The mess hall and kitchen consists of an open brick and steel building, with brick walls, steel trusses, cement tile roof, no ceiling, and with concrete floor. The building is approximately 65 feet wide and 225 feet long. Forty-eight-inch ventilators are mounted between each pair of trusses. Steel factory sash with large ventilators are used throughout. All windows are barred and screened. The mess hall will also be used temporarily as an auditorium for speakers and picture shows. On the opposite wing from the mess hall is the kitchen, which will be equipped with steam cooking equipment. In the rear of the kitchen is the cold storage plant, consisting of vegetable, meat and ice storage rooms, and a complete refrigerating plant. In the rear of the mess hall is a covered concrete walk connecting same with the power plant. This walk is of permanent construction, with cement tile roof. The essential purpose of the shed covering the walk is to protect prisoners from the rain in going to and from the factories in the rear of the prison yard.

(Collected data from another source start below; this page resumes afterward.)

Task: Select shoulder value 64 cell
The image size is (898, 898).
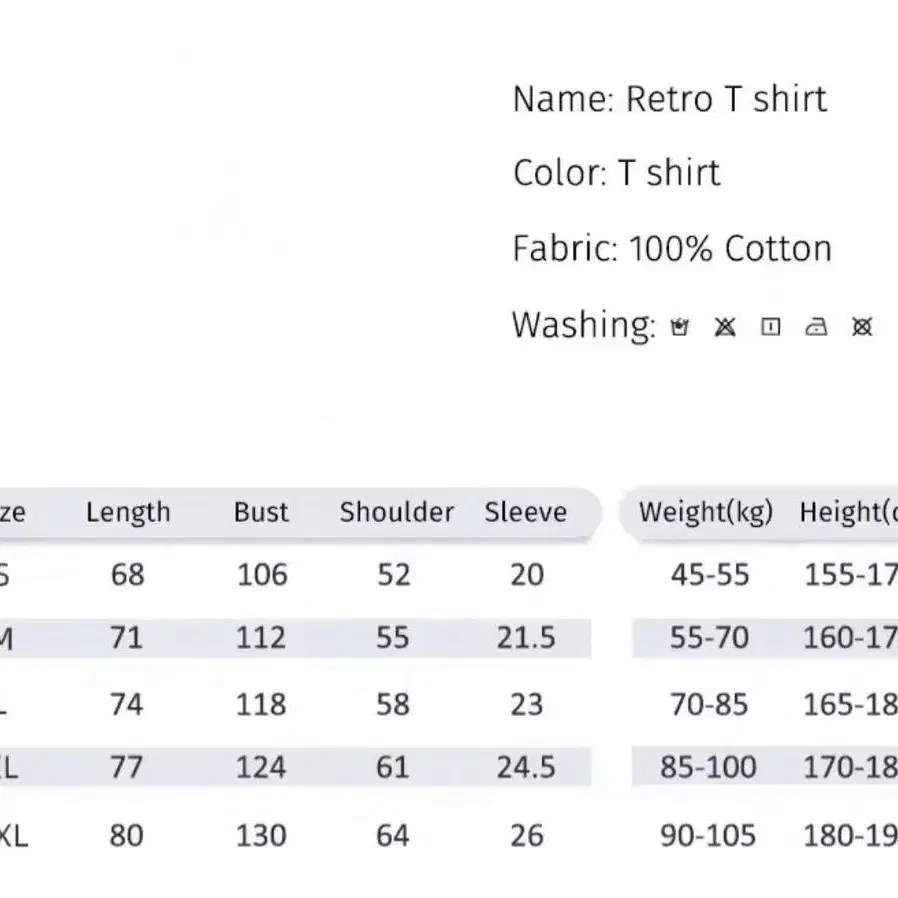Action: pyautogui.click(x=393, y=834)
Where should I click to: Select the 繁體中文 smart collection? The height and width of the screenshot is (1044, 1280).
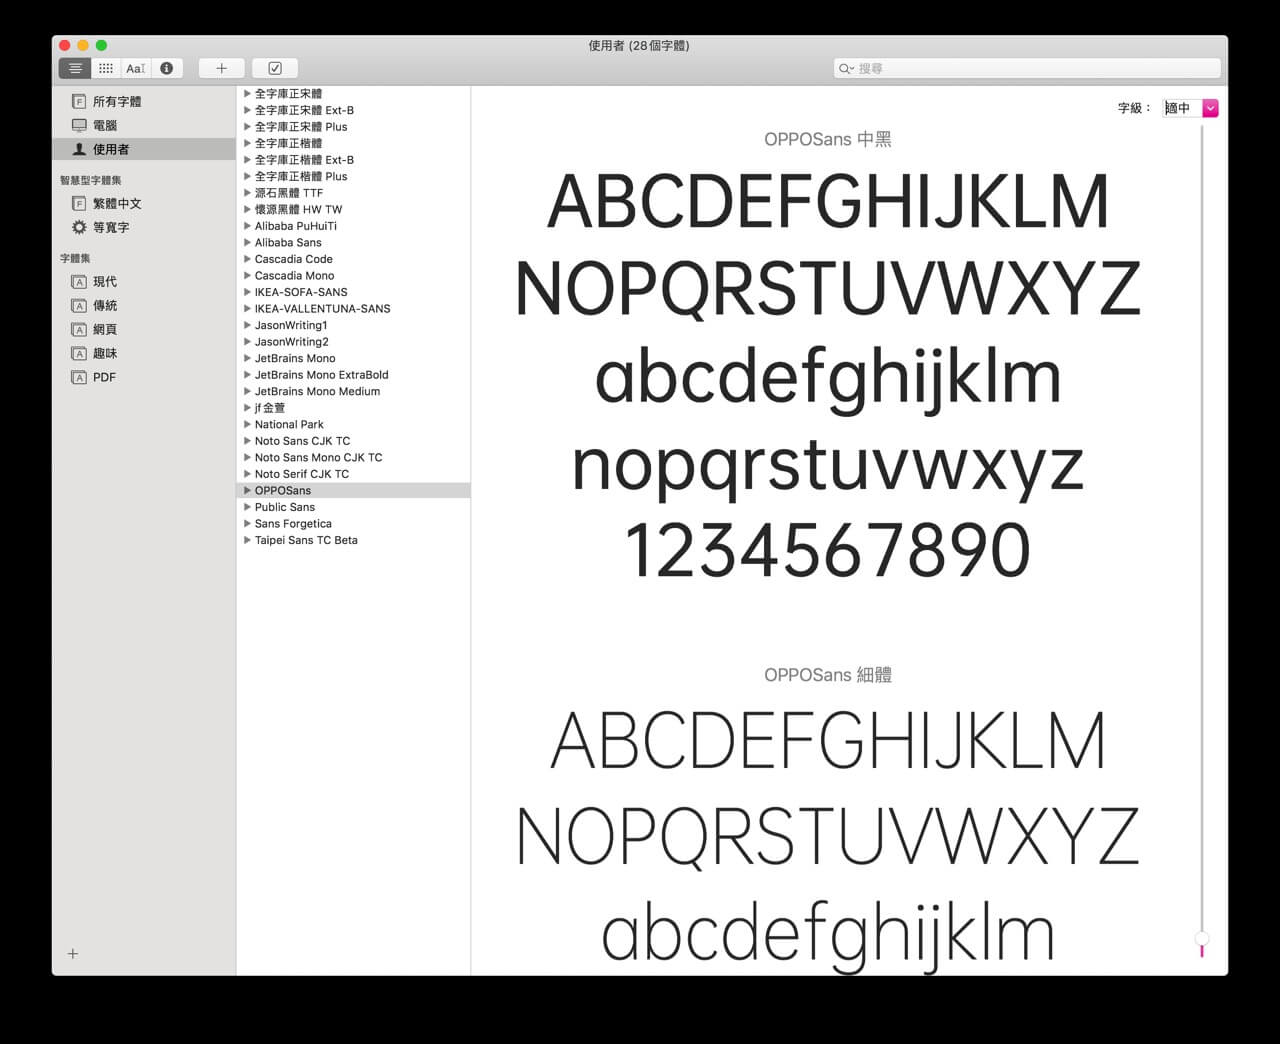pos(116,203)
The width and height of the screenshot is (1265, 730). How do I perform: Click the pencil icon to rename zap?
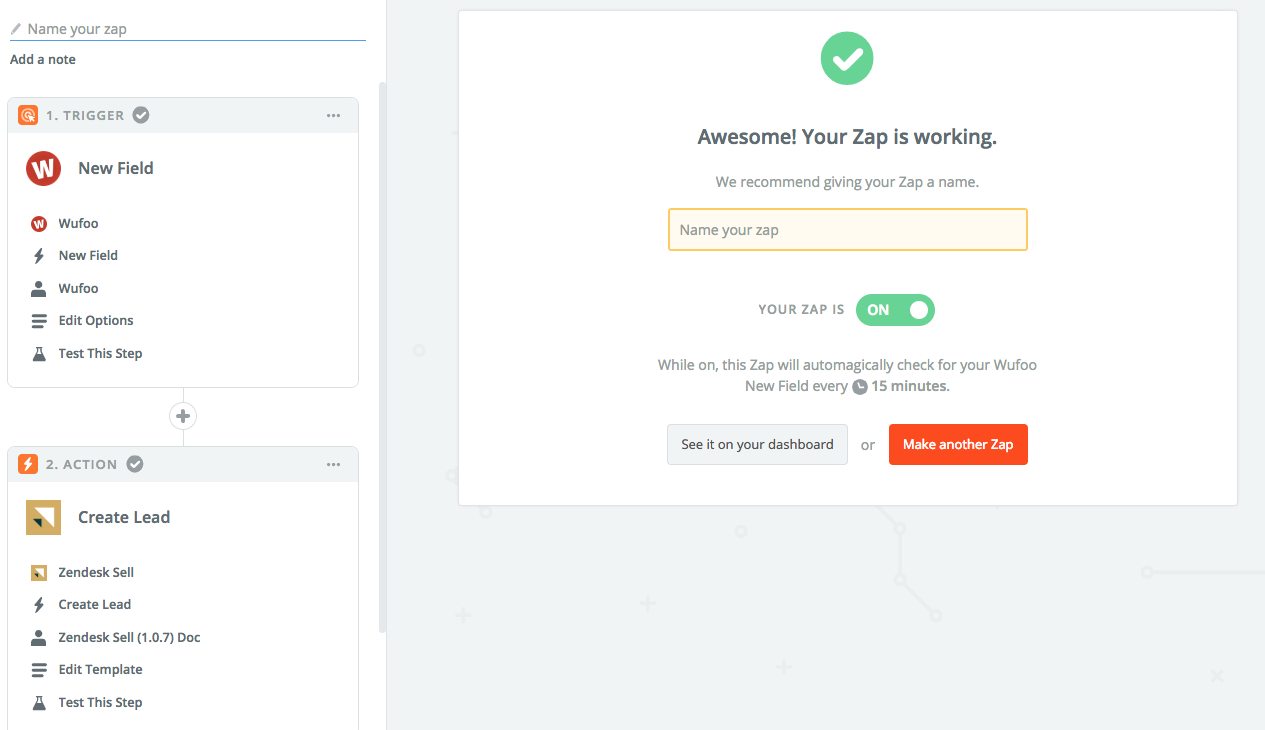(16, 29)
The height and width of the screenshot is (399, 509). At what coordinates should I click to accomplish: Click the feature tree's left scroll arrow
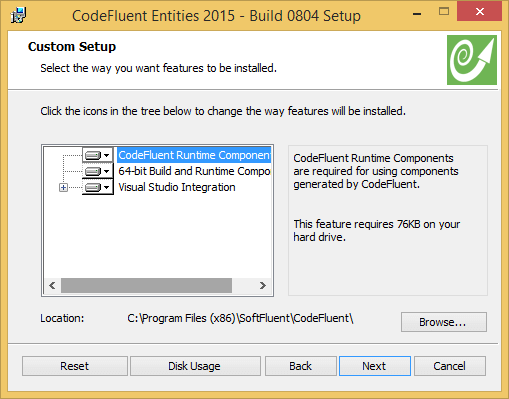pyautogui.click(x=52, y=286)
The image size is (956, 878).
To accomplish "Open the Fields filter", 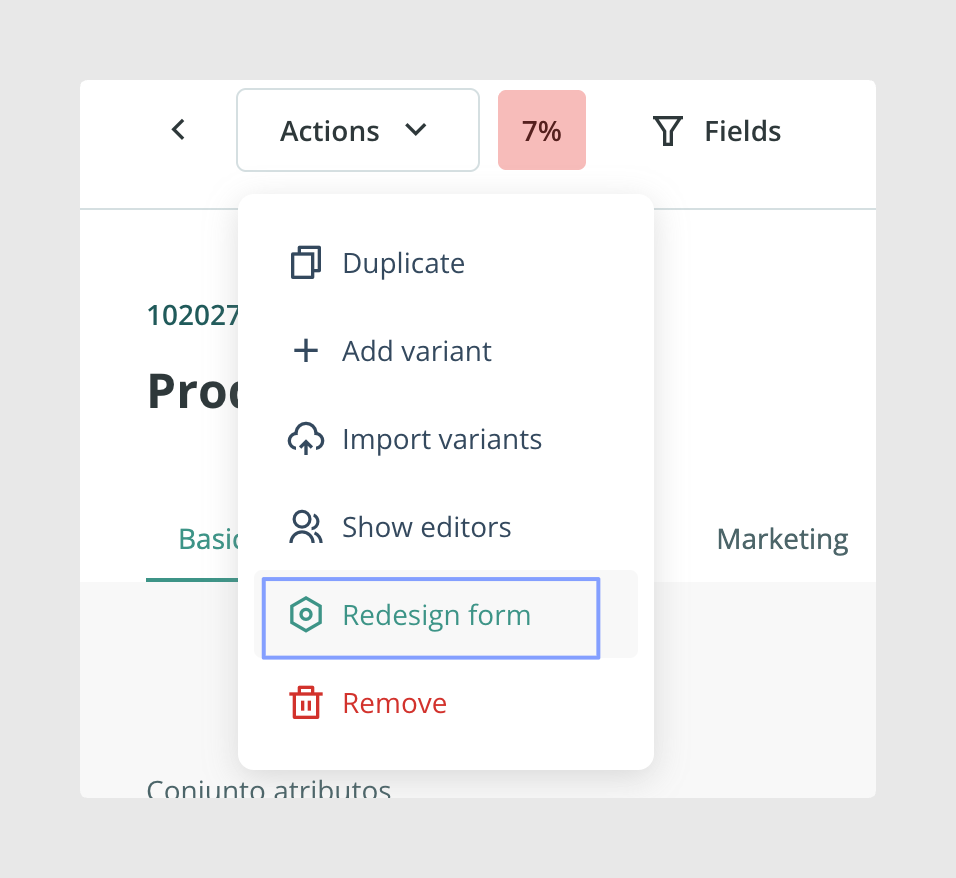I will click(x=717, y=131).
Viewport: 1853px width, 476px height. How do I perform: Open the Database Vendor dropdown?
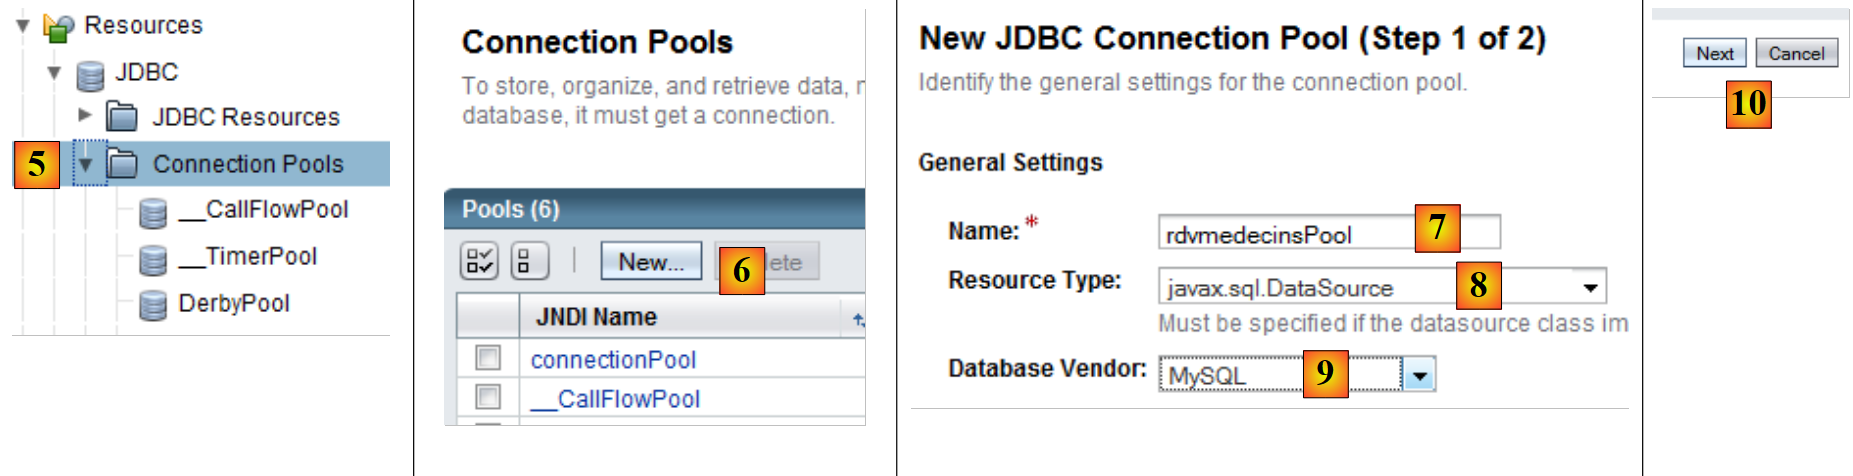[x=1419, y=375]
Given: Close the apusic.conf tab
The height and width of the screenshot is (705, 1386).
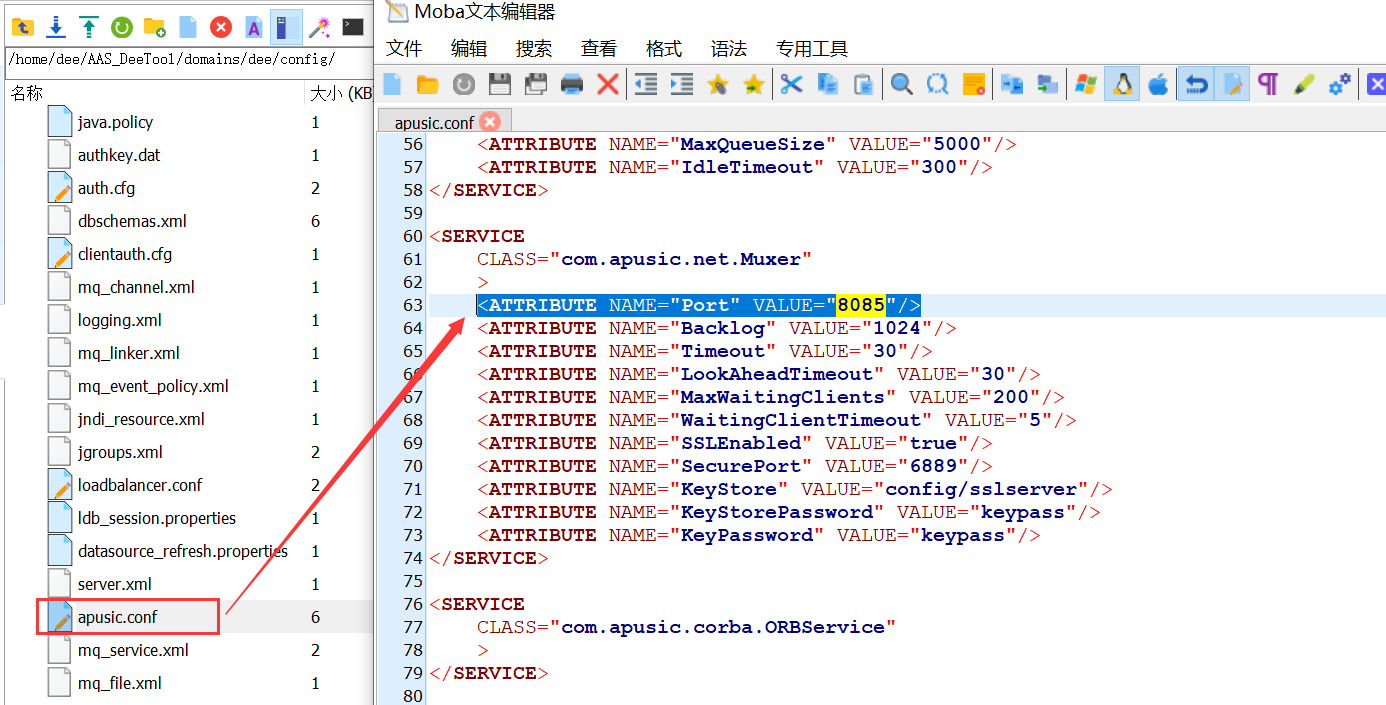Looking at the screenshot, I should (490, 122).
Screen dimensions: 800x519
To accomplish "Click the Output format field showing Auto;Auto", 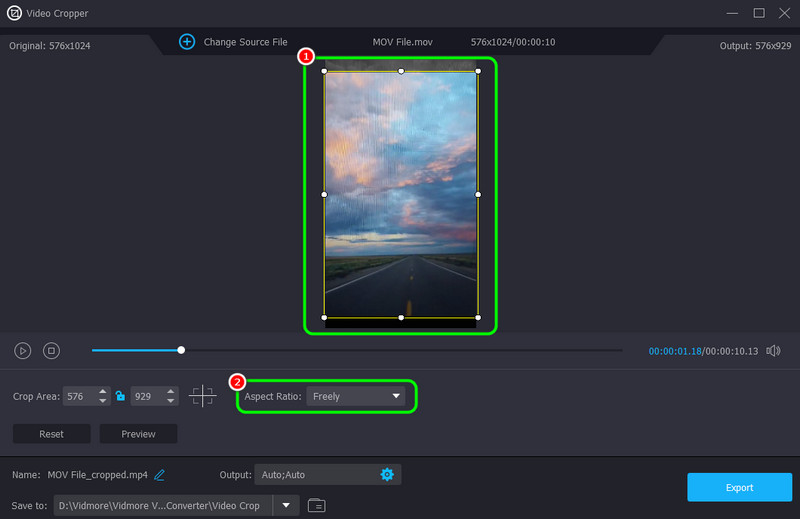I will click(315, 474).
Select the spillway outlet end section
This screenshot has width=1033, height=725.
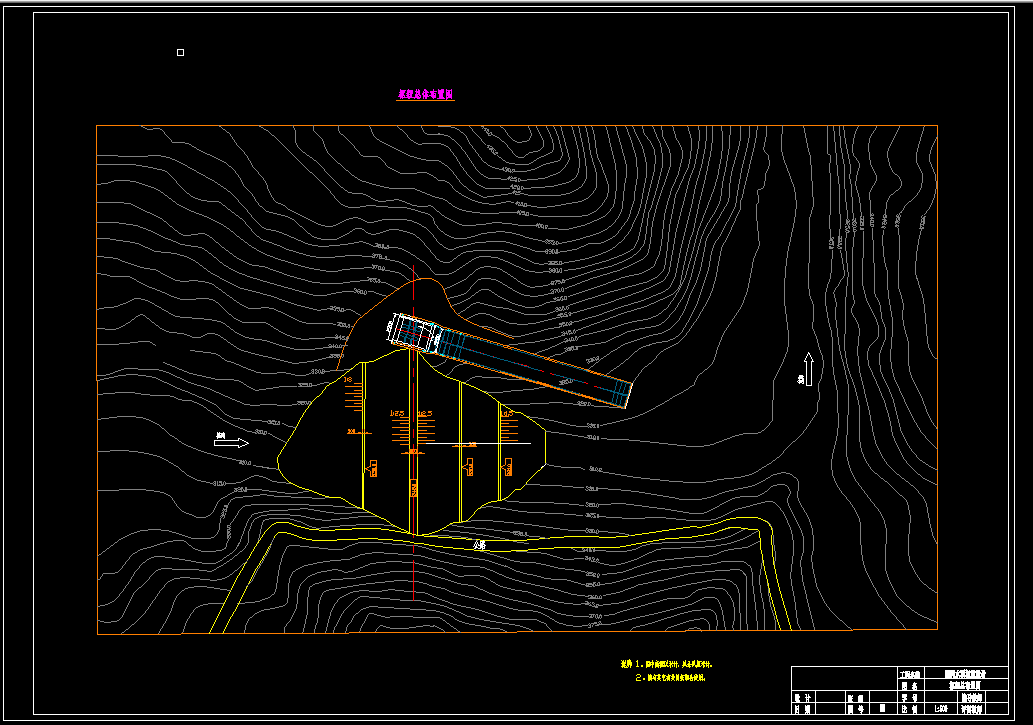pos(620,395)
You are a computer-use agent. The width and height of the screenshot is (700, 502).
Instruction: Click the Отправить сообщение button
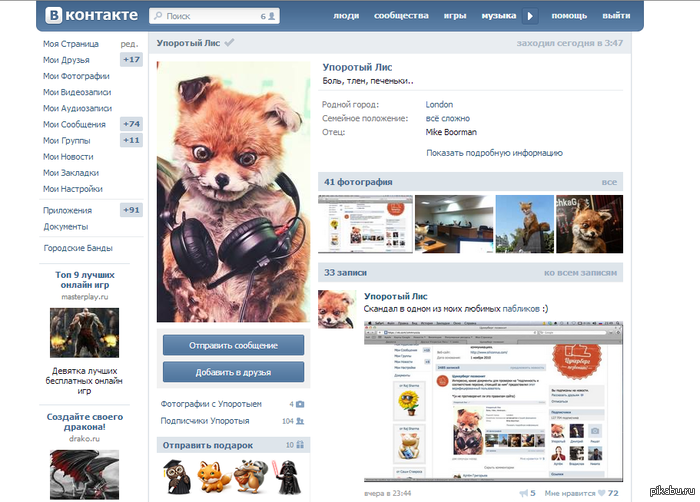point(233,346)
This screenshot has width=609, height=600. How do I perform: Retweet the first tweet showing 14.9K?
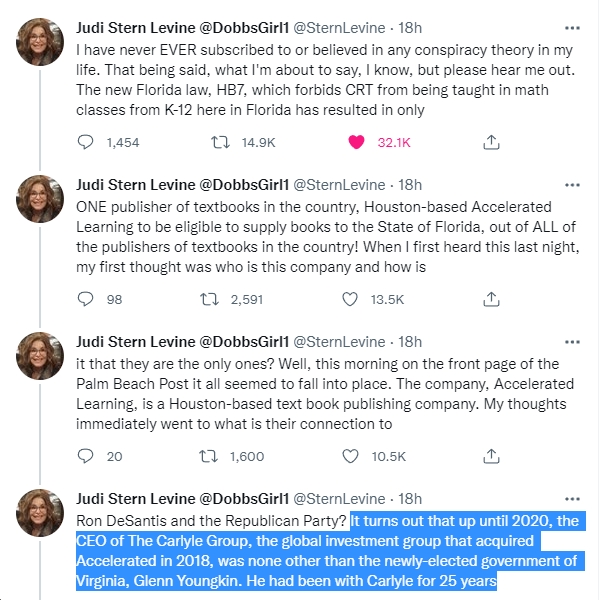[220, 142]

The power plant is located at the end of the covered walk. It consists of a brick and steel building with cement tile roof and concrete floors. The boiler plant consists of three 200 H.P. boilers connected to a radial brick stack 6 feet 6 inches in diameter by 150 feet high. In front of the boilers is a concrete bin underneath the railroad tracks, which are on the yard grade. The power plant contains a 100 K.W. emergency lighting generator, switchboard, vacuum pumps, feed water pumps, heater, and piping. All buildings are supplied from the power plant with vacuum steam heat, hot water, and electricity through a system of tunnels which connect the power plant with all buildings. Hot water is also supplied to the several buildings from a large heater located in the laundry room.

HOSPITAL

To the left of the prison proper is located the hospital, as indicated on the ground plan. This building is of brick and concrete, with cement tile roof. In general, as indicated, the hospital consists of a central administrative and operative portion, connected to wings at either end by means of corridors which are also flanked by rooms. Racial segregation will take place by placing white and colored patients at opposite ends of the hospital. At each end of the hospital are provided surgical and medical wards, each connecting into a sun-room.